## Required task:
Copy out the whole listing below word for word, keeping every line and space as it appears.

## Provided entries:

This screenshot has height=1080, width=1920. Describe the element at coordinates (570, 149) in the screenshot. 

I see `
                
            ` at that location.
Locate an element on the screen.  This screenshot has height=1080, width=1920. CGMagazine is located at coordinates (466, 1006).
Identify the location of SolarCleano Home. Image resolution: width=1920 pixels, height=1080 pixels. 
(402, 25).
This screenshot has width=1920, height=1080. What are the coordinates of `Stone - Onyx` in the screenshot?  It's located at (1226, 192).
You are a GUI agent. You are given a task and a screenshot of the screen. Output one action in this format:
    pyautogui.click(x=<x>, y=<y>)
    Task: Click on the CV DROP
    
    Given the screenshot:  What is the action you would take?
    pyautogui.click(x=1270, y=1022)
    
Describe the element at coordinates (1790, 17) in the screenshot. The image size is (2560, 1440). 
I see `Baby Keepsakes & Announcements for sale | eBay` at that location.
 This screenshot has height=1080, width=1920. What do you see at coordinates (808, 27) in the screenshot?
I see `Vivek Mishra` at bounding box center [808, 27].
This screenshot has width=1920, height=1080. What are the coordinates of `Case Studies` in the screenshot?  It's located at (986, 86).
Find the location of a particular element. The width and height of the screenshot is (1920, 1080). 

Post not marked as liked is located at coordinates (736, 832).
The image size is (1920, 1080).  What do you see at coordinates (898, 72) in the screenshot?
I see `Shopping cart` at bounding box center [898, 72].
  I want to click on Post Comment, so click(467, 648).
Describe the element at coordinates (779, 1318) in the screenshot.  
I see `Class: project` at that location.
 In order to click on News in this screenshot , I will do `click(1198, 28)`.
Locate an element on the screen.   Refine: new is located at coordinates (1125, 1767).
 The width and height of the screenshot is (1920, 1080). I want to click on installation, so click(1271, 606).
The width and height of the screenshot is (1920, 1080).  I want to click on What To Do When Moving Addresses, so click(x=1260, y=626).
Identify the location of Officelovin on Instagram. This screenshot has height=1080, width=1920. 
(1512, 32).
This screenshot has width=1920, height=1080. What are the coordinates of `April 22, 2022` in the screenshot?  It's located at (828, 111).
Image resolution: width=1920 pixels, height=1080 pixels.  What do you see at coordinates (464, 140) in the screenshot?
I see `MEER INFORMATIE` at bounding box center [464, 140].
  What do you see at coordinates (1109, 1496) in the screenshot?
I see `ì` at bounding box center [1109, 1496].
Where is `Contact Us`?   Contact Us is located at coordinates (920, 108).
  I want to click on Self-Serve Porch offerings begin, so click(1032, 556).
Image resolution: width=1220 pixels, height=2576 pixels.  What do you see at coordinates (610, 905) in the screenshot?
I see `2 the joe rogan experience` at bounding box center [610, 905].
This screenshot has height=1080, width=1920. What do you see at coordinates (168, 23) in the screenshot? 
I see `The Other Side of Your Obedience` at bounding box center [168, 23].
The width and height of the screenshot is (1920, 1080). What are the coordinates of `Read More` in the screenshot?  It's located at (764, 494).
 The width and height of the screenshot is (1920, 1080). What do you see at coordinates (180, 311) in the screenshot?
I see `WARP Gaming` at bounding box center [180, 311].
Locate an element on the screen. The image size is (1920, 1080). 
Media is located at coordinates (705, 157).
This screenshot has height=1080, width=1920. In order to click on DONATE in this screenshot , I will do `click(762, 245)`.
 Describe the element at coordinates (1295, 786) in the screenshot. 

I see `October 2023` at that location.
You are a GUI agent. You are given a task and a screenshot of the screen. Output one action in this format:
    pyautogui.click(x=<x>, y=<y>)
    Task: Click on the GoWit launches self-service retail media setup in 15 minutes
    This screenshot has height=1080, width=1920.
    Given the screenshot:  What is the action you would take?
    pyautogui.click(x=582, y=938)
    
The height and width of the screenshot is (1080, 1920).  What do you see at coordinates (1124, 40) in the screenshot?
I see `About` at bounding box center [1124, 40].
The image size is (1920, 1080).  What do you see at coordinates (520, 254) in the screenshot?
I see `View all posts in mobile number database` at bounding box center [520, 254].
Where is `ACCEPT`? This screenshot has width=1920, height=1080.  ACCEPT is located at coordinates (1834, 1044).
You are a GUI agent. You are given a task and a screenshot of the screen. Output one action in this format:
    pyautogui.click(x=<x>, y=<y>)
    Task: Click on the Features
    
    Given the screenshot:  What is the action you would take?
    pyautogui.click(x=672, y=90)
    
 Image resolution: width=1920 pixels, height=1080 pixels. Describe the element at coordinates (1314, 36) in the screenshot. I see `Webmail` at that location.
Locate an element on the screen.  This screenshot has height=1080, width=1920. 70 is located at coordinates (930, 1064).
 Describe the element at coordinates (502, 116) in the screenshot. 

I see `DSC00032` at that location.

## Reply:
This screenshot has height=1080, width=1920. Describe the element at coordinates (570, 149) in the screenshot. 

I see `
                
            ` at that location.
Locate an element on the screen.  This screenshot has height=1080, width=1920. CGMagazine is located at coordinates (466, 1006).
Identify the location of SolarCleano Home. Image resolution: width=1920 pixels, height=1080 pixels. 
(402, 25).
This screenshot has width=1920, height=1080. What are the coordinates of `Stone - Onyx` in the screenshot?  It's located at (1226, 192).
You are a GUI agent. You are given a task and a screenshot of the screen. Output one action in this format:
    pyautogui.click(x=<x>, y=<y>)
    Task: Click on the CV DROP
    
    Given the screenshot:  What is the action you would take?
    pyautogui.click(x=1270, y=1022)
    
Describe the element at coordinates (1790, 17) in the screenshot. The image size is (2560, 1440). 
I see `Baby Keepsakes & Announcements for sale | eBay` at that location.
 This screenshot has height=1080, width=1920. What do you see at coordinates (808, 27) in the screenshot?
I see `Vivek Mishra` at bounding box center [808, 27].
This screenshot has width=1920, height=1080. What are the coordinates of `Case Studies` in the screenshot?  It's located at (986, 86).
Find the location of a particular element. The width and height of the screenshot is (1920, 1080). 

Post not marked as liked is located at coordinates (736, 832).
The image size is (1920, 1080).  What do you see at coordinates (898, 72) in the screenshot?
I see `Shopping cart` at bounding box center [898, 72].
  I want to click on Post Comment, so click(467, 648).
Describe the element at coordinates (779, 1318) in the screenshot.  
I see `Class: project` at that location.
 In order to click on News in this screenshot , I will do `click(1198, 28)`.
Locate an element on the screen.   Refine: new is located at coordinates (1125, 1767).
 The width and height of the screenshot is (1920, 1080). I want to click on installation, so click(1271, 606).
The width and height of the screenshot is (1920, 1080).  I want to click on What To Do When Moving Addresses, so click(x=1260, y=626).
Identify the location of Officelovin on Instagram. This screenshot has height=1080, width=1920. 
(1512, 32).
This screenshot has width=1920, height=1080. What are the coordinates of `April 22, 2022` in the screenshot?  It's located at (828, 111).
Image resolution: width=1920 pixels, height=1080 pixels.  What do you see at coordinates (464, 140) in the screenshot?
I see `MEER INFORMATIE` at bounding box center [464, 140].
  What do you see at coordinates (1109, 1496) in the screenshot?
I see `ì` at bounding box center [1109, 1496].
Where is `Contact Us`?   Contact Us is located at coordinates (920, 108).
  I want to click on Self-Serve Porch offerings begin, so click(1032, 556).
Image resolution: width=1220 pixels, height=2576 pixels.  What do you see at coordinates (610, 905) in the screenshot?
I see `2 the joe rogan experience` at bounding box center [610, 905].
This screenshot has height=1080, width=1920. What do you see at coordinates (168, 23) in the screenshot? 
I see `The Other Side of Your Obedience` at bounding box center [168, 23].
The width and height of the screenshot is (1920, 1080). What are the coordinates of `Read More` in the screenshot?  It's located at (764, 494).
 The width and height of the screenshot is (1920, 1080). What do you see at coordinates (180, 311) in the screenshot?
I see `WARP Gaming` at bounding box center [180, 311].
Locate an element on the screen. The image size is (1920, 1080). 
Media is located at coordinates (705, 157).
This screenshot has height=1080, width=1920. In order to click on DONATE in this screenshot , I will do `click(762, 245)`.
 Describe the element at coordinates (1295, 786) in the screenshot. 

I see `October 2023` at that location.
You are a GUI agent. You are given a task and a screenshot of the screen. Output one action in this format:
    pyautogui.click(x=<x>, y=<y>)
    Task: Click on the GoWit launches self-service retail media setup in 15 minutes
    This screenshot has height=1080, width=1920.
    Given the screenshot:  What is the action you would take?
    pyautogui.click(x=582, y=938)
    
The height and width of the screenshot is (1080, 1920).  What do you see at coordinates (1124, 40) in the screenshot?
I see `About` at bounding box center [1124, 40].
The image size is (1920, 1080).  What do you see at coordinates (520, 254) in the screenshot?
I see `View all posts in mobile number database` at bounding box center [520, 254].
Where is `ACCEPT`? This screenshot has width=1920, height=1080.  ACCEPT is located at coordinates (1834, 1044).
You are a GUI agent. You are given a task and a screenshot of the screen. Output one action in this format:
    pyautogui.click(x=<x>, y=<y>)
    Task: Click on the Features
    
    Given the screenshot:  What is the action you would take?
    pyautogui.click(x=672, y=90)
    
 Image resolution: width=1920 pixels, height=1080 pixels. Describe the element at coordinates (1314, 36) in the screenshot. I see `Webmail` at that location.
Locate an element on the screen.  This screenshot has height=1080, width=1920. 70 is located at coordinates (930, 1064).
 Describe the element at coordinates (502, 116) in the screenshot. 

I see `DSC00032` at that location.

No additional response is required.